The southern Africa-focused miner had initially expected the Congolese Kamoa-Kakula mine - which began commercial production in July last year - to sell 95,000t of copper in 2021, with that having later been increased to 92,500-100,000t.
"After adjusting for non-cash items, Ivanhoe's Q4 earnings matched our expectation of $0.06/share and were fuelled by an attributable net profit from Kakula/Kamoa of $78.4 million," BMO Capital Markets analyst Andrew Mikitchook said.
The rise in Q4 production helped to cut C1 cash costs to $1.28/lb in Q4, which was down from $1.37/lb in Q3.

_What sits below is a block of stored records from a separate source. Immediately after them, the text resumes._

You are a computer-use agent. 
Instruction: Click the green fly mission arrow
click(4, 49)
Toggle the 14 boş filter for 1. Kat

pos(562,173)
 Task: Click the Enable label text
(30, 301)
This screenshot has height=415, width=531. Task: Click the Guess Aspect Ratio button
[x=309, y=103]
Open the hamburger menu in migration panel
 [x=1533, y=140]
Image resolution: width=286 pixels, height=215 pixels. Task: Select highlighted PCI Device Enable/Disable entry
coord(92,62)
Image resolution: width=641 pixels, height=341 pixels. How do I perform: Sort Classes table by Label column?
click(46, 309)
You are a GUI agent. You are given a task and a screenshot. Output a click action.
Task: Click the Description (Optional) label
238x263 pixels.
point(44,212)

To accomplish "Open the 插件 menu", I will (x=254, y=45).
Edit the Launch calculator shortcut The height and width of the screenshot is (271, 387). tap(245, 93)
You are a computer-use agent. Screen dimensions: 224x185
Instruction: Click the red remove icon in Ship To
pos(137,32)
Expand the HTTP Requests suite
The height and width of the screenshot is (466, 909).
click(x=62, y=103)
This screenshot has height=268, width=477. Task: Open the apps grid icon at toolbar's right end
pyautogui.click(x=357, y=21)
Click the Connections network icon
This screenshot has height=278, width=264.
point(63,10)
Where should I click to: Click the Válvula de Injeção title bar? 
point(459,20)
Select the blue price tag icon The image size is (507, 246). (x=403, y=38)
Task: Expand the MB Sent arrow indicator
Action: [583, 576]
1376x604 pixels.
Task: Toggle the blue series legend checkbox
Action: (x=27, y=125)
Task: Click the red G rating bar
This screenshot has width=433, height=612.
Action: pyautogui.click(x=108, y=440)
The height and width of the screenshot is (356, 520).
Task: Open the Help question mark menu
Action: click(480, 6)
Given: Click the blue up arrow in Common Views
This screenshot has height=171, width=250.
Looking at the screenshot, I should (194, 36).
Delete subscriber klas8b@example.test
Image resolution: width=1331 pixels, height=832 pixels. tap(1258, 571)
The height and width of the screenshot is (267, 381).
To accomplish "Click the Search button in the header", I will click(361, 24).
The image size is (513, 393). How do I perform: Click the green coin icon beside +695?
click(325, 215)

Ivanhoe said it is on track for Kamoa-Kakula's phase-two expansion, which will double the size of the mine's concentrator plant, to begin in April. The company left its 2022 production guidance unchanged at 290,000-340,000t. C1 cash-cost guidance for the year was $1.20-$1.40/pound.
BMO's expectation falls at the mid-point of 315,000t.
The miner set capital expenditure guidance for 2022 of $775 million, which Mikitchook said was a "modest increase" over BMO's model and mostly stemmed from Kamoa-Kakula.
Also in 2022, a pre-feasibility study was scheduled in Q3 as part of the phase-three expansion.
Ivanhoe traded at C$11.05/share (US$8.58/share) on March 8 and had a market capitalisation of C$13.37 billion.